▽

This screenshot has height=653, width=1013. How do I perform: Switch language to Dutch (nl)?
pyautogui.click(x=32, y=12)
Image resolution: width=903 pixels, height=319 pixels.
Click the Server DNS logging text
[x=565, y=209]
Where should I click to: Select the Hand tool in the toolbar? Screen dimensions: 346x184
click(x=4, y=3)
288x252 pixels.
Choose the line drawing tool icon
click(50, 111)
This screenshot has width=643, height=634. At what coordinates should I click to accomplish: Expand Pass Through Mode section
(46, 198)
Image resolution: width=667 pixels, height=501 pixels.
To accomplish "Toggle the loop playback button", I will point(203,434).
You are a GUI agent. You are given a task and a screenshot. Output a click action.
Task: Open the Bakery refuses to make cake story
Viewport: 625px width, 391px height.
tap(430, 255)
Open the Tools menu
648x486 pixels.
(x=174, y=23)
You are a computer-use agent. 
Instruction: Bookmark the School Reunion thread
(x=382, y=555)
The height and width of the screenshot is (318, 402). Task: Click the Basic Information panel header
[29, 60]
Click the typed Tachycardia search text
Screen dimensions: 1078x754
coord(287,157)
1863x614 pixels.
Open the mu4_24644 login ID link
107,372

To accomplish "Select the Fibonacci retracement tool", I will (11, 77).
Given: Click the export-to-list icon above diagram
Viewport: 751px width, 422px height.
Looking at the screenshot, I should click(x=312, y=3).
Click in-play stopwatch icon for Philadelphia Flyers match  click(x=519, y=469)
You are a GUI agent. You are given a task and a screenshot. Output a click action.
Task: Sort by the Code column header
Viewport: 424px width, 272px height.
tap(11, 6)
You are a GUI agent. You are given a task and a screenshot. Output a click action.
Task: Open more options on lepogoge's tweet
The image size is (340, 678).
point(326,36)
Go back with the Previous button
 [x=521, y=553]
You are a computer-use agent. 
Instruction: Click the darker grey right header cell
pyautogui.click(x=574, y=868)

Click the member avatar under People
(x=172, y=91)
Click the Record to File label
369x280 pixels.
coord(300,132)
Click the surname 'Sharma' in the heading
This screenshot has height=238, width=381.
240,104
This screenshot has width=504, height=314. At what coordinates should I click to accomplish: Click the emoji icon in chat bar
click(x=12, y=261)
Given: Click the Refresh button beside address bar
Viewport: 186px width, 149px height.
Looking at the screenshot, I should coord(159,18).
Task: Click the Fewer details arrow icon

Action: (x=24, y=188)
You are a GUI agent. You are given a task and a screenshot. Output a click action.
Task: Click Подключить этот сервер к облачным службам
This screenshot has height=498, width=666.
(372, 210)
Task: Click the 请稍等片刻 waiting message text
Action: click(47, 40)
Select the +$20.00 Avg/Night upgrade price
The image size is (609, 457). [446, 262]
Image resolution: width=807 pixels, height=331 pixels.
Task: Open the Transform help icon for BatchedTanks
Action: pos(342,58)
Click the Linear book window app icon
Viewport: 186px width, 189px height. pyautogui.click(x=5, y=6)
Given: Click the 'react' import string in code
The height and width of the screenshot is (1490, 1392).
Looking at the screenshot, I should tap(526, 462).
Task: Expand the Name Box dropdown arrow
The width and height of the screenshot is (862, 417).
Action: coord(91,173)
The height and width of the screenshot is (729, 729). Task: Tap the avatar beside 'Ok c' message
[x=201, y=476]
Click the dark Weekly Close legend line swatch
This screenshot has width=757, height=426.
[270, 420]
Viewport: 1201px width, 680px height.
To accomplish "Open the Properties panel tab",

△

WHAT YOU ARE ASKED TO DO ::
Nothing but the lines from the one containing "Viewport: 1201px width, 680px height." to the end of the records above should appear, each copied exactly.

EXPECTED ANSWER ::
Viewport: 1201px width, 680px height.
To accomplish "Open the Properties panel tab",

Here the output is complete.